**SET EXERCISE**.
Can you format the listing, from its first line through the line containing "(607, 1044)", as a numbered list with blank lines left out?

........

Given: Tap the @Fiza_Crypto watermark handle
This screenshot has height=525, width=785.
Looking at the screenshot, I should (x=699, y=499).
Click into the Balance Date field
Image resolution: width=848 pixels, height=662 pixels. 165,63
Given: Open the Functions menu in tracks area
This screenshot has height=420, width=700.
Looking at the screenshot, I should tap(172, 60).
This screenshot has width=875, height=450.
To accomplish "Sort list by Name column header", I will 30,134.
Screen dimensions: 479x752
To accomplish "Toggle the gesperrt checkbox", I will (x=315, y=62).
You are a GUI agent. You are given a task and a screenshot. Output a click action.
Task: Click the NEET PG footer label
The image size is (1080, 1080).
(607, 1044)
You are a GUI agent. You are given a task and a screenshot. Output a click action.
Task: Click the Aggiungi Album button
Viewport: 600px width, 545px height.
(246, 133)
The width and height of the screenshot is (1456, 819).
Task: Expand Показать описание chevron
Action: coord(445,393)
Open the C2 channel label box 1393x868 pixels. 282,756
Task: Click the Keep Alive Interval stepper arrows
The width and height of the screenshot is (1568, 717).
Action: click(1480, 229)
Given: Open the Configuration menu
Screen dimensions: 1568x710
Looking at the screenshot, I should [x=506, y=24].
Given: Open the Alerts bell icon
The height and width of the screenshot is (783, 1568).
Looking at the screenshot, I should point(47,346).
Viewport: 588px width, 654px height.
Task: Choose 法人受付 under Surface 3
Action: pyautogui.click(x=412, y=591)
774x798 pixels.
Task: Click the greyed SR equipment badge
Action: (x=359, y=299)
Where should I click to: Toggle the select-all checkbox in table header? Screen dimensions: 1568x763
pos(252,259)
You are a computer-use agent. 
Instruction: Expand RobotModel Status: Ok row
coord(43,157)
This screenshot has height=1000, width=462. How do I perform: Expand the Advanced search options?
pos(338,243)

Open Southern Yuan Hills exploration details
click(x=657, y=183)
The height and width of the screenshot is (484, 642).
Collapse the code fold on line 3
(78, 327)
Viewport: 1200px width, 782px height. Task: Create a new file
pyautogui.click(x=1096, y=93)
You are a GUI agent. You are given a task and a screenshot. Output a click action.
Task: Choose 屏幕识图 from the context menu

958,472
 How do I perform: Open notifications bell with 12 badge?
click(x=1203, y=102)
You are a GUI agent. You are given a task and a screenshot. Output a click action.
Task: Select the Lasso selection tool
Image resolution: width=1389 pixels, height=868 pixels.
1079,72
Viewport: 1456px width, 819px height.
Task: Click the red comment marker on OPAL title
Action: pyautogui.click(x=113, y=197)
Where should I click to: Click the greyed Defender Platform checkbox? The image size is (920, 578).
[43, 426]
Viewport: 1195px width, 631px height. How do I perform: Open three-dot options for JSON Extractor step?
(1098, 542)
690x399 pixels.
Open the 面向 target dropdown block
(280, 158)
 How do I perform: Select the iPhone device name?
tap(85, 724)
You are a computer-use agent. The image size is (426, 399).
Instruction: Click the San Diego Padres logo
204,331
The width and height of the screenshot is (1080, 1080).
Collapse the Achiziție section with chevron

........

**COMPLETE RESPONSE**.
1. Given: Tap the @Fiza_Crypto watermark handle
2. This screenshot has height=525, width=785.
3. Looking at the screenshot, I should (x=699, y=499).
4. Click into the Balance Date field
5. Image resolution: width=848 pixels, height=662 pixels. 165,63
6. Given: Open the Functions menu in tracks area
7. This screenshot has height=420, width=700.
8. Looking at the screenshot, I should tap(172, 60).
9. This screenshot has width=875, height=450.
10. To accomplish "Sort list by Name column header", I will 30,134.
11. Screen dimensions: 479x752
12. To accomplish "Toggle the gesperrt checkbox", I will (x=315, y=62).
13. You are a GUI agent. You are given a task and a screenshot. Output a click action.
14. Task: Click the NEET PG footer label
15. The image size is (1080, 1080).
16. (607, 1044)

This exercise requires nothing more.